┌─ Given text

When will India’s third wave peak?

India is now recording nearly 180,000 new infections a day, nearly half of the 400,000 at the peak of the delta wave in May.

“We expect that 85.2% of infections will have no symptoms. They will be asymptomatic, but amongst the cases, we still expect quite a number of them to end up in hospitals and in terms of death, cases will be much reduced,” Christopher Murray, director of the Institute for Health Metrics and Evaluation, told news agency ANI. “So we expect that the peak of hospital admissions in India will be about a quarter of what you had for the delta wave, and deaths should be less of what you saw for delta.”

└─
┌─ Data shown

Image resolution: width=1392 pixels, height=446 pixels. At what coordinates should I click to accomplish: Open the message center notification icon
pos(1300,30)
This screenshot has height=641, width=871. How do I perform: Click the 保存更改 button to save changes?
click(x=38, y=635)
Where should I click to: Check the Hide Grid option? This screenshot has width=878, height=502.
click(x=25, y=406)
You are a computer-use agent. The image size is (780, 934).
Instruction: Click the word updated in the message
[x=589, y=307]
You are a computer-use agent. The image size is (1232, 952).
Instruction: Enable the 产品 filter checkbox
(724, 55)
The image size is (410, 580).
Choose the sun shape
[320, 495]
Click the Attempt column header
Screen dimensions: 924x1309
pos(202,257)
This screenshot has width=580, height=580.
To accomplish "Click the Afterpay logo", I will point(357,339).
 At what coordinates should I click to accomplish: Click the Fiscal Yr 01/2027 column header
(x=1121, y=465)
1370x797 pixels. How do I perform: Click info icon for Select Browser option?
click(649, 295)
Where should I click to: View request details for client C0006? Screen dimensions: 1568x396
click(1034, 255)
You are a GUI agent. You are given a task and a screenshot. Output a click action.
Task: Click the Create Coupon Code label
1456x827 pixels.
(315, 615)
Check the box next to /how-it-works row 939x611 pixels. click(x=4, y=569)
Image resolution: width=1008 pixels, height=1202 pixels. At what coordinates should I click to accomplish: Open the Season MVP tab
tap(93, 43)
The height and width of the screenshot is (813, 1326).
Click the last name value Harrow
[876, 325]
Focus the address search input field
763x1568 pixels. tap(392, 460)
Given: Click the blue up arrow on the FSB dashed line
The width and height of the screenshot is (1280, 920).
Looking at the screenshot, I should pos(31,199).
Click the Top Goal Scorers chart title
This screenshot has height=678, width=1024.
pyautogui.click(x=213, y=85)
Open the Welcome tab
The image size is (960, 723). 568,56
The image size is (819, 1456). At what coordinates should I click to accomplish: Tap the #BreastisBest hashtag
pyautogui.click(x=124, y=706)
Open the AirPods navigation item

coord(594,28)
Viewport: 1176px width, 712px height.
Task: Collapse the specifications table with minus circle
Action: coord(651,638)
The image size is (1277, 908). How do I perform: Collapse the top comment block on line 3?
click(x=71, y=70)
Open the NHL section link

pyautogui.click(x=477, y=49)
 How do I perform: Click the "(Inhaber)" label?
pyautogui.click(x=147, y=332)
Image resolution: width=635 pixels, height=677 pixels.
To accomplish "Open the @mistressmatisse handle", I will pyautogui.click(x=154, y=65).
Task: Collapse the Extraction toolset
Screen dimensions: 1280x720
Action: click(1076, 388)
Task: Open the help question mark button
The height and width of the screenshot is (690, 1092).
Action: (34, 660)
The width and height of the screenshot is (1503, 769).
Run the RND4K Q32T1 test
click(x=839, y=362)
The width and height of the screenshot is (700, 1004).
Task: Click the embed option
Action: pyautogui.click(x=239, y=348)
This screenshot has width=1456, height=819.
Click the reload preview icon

└─

[Problems and tasks]:
a. Reproduce the stretch of the passage on India's third wave from "When will India’s" through "wave in May.".
b. Pick up the passage on India's third wave after its final sentence and continue it.

[Results for each task]:
a.
When will India’s third wave peak?

India is now recording nearly 180,000 new infections a day, nearly half of the 400,000 at the peak of the delta wave in May.

b.
According to a model released by Indian Institute of Technology, Madras, the third wave could peak between Feb. 1 and 15, and will likely be much higher than the delta wave. The R0 value, the rate of transmission from one infected person to others in the community, is already at 2.69. During the peak of delta wave infections, the R0 value was 1.69. Again, as Raghib Ali of the University of Cambridge suggests, modeling is not to be entirely relied upon.

But more than 60% of India’s adult population is fully vaccinated, and about 90% have received at least one dose. The government has also begun rolling out booster doses for the elderly and frontline and healthcare workers from today (Jan. 10). That is the biggest single difference between this and previous waves.